**What you will do**
(A) Give the passage of the COVID-19 vaccine statement between "It is reassuring" and "illness and death.", inclusive, replacing "non-vaccinated" with "unvaccinated".
(B) According to the COVID-19 vaccine statement, what vaccination coverage goal must be reached everywhere to stabilize the crisis?
=== Text block ===
Copenhagen, 20 October 2021
As of today, one billion doses of COVID-19 vaccine have been administered in the WHO European Region.
“This is a big number and a major achievement credited to all the health care workers relentlessly saving lives on the frontlines of this crisis, but we can’t allow hubris to take hold. Dig deeper and you discover that these one billion doses are unequally shared, leaving many in our Region behind,” says Dr Hans Henri P. Kluge, WHO Regional Director for Europe.
It is reassuring that these doses are providing protection against severe illness and death caused by COVID-19, but the pandemic is now raging among the non-vaccinated, with devastating and sometimes deadly consequences. “For the non-vaccinated, nothing has changed in two years while everything has changed for the vaccinated,” says Dr Kluge.
The urgency to accelerate vaccinations is therefore crystal clear. The vast majority of people who are hospitalized due to COVID-19 and require critical care have not received their full course of COVID-19 vaccine. Many countries with high vaccination rates have seen cases surge in recent weeks, but this has not resulted in equally high levels of hospital admissions indicating, without a shadow of doubt, the unquestionable benefits of the vaccines in preventing severe illness and death.
COVID-19 vaccines have been developed to save lives, not to eliminate SARS-CoV-2 and halt its transmission. Yet, the more people who get vaccinated the easier it is to bring transmission under control. Reaching 70 percent coverage everywhere is still our goal if we wish to stabilize the crisis.
Vaccine uptake uneven
Uneven vaccine uptake in Europe is our Region’s biggest enemy in the fight against COVID-19. A billion doses administered has led to roughly a third of the Region being vaccinated. But huge disparities persist, with some countries struggling with inadequate vaccine supply, difficulties in reaching the most vulnerable, vaccine uptake and hesitancy, while other countries have been able to overcome these obstacles.
Political leadership across the Region must be empowered to remove all access barriers to vaccines while supporting communities to address skepticism. Uneven vaccine uptake is solvable, whether through a vast programme of dose-sharing among countries and targeted distribution to the vulnerable, or through the creation of effective dialogue between the people and the science in the form of enhanced participation in research or the use of relevant communication platforms, including both non-digital and digital technologies.
=== Dataset entries ===
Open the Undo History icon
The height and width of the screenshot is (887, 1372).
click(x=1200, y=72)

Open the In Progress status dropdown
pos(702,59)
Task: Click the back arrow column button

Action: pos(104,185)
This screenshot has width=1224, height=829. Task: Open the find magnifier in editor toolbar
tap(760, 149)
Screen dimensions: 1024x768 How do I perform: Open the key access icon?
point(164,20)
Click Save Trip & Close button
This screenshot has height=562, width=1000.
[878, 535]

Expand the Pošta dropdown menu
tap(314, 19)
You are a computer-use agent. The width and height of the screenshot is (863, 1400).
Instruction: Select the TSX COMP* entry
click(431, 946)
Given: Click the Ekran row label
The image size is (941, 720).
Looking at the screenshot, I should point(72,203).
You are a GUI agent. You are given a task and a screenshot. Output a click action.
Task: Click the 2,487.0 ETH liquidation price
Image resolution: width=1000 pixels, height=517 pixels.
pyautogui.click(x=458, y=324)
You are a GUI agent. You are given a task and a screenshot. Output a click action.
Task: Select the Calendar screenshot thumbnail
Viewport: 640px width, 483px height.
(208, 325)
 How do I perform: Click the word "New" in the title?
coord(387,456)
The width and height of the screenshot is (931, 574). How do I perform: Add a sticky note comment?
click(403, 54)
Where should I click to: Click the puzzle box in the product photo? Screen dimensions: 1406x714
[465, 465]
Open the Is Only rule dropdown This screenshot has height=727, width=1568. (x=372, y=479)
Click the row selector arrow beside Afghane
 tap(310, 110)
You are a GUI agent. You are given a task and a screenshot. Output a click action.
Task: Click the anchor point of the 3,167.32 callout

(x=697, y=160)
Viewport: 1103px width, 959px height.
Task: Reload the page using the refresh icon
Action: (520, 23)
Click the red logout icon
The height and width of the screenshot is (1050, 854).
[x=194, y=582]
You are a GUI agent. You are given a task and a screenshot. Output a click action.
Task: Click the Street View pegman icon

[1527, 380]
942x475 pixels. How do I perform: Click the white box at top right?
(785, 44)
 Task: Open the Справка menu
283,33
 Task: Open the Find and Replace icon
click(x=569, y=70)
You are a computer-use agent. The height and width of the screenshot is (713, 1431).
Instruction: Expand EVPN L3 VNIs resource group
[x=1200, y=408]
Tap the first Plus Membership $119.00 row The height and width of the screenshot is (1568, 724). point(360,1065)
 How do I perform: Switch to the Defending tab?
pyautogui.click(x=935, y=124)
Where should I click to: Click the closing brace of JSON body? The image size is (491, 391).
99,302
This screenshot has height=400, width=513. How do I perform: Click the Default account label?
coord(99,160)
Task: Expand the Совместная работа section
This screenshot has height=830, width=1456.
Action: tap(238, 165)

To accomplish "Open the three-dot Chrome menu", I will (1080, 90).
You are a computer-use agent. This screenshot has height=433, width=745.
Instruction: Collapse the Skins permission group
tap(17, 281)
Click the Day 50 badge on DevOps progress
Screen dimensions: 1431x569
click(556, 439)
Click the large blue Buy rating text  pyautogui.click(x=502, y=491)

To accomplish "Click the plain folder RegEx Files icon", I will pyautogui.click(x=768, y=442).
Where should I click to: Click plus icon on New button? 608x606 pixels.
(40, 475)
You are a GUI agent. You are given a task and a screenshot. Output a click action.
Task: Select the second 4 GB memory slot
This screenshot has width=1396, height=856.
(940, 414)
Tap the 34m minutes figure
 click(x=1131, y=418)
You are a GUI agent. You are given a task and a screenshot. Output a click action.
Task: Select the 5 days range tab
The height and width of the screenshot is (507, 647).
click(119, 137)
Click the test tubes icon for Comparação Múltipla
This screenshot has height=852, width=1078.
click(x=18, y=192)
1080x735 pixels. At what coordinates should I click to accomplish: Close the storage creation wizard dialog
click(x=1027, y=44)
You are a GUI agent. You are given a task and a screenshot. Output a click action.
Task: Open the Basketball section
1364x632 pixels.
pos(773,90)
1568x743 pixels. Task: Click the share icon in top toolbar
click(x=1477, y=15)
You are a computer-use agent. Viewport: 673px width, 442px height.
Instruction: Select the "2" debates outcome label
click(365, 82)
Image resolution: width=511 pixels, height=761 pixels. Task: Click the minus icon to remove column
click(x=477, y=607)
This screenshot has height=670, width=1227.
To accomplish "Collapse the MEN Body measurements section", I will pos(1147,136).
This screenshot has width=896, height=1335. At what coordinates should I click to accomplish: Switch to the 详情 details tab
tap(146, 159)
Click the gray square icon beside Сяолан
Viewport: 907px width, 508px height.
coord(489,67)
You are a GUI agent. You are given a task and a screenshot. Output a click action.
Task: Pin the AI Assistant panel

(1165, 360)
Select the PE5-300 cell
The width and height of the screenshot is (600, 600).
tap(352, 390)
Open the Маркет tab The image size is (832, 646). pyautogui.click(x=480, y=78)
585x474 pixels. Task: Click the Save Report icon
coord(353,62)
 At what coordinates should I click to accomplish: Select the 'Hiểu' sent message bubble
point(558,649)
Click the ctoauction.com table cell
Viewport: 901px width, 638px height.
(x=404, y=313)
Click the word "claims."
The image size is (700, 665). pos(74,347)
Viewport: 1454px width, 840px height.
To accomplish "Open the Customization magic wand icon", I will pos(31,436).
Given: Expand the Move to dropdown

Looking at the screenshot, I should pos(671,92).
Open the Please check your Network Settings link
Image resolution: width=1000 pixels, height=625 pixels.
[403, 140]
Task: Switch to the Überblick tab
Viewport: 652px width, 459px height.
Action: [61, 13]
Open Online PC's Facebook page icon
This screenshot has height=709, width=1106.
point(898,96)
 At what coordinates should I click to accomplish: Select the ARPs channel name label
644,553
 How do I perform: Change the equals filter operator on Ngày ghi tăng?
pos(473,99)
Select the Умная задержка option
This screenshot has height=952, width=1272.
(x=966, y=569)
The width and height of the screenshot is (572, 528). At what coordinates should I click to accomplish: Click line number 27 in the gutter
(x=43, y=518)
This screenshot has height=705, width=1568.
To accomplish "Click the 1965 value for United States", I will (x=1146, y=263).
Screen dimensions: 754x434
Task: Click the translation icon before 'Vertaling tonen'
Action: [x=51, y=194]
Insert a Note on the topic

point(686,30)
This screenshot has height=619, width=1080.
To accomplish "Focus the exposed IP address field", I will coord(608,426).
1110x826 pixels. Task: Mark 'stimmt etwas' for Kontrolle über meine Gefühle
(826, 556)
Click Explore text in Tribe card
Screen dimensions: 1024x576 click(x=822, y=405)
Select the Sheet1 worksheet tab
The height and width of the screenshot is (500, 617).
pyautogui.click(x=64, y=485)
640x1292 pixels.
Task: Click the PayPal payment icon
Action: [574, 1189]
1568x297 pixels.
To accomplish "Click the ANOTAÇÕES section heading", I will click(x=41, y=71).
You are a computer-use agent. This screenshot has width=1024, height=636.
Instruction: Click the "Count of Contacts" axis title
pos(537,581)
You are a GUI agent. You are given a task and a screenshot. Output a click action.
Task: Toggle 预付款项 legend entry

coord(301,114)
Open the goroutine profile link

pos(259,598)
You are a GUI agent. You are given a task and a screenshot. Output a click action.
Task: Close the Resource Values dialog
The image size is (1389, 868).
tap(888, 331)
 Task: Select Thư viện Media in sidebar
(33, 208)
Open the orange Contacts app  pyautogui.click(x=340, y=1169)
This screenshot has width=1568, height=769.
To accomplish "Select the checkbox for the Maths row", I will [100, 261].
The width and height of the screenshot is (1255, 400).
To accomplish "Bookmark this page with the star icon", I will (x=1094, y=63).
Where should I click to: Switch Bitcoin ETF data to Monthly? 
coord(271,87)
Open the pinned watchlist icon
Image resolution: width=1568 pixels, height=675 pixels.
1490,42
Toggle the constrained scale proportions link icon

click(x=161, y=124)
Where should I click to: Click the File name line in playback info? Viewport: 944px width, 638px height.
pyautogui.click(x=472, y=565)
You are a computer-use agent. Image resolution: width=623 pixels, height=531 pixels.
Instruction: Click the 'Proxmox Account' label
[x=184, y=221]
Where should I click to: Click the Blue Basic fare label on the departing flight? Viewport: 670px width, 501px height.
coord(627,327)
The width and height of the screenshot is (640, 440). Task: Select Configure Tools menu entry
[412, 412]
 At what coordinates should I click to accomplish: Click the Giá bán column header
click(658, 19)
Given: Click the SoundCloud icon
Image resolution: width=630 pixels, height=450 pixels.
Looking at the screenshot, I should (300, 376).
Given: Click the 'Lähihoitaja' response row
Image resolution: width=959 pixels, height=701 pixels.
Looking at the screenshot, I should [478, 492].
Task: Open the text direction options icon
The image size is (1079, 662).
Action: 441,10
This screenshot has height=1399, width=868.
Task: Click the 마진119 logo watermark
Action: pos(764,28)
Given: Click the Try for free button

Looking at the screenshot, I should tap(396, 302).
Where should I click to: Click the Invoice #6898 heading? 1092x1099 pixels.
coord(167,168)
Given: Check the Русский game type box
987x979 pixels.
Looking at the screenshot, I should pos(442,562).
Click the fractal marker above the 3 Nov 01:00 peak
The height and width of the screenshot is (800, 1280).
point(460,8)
===
**Answers to the exercise**
(A)
It is reassuring that these doses are providing protection against severe illness and death caused by COVID-19, but the pandemic is now raging among the unvaccinated, with devastating and sometimes deadly consequences. “For the unvaccinated, nothing has changed in two years while everything has changed for the vaccinated,” says Dr Kluge.
The urgency to accelerate vaccinations is therefore crystal clear. The vast majority of people who are hospitalized due to COVID-19 and require critical care have not received their full course of COVID-19 vaccine. Many countries with high vaccination rates have seen cases surge in recent weeks, but this has not resulted in equally high levels of hospital admissions indicating, without a shadow of doubt, the unquestionable benefits of the vaccines in preventing severe illness and death.

(B) 70 percent coverage.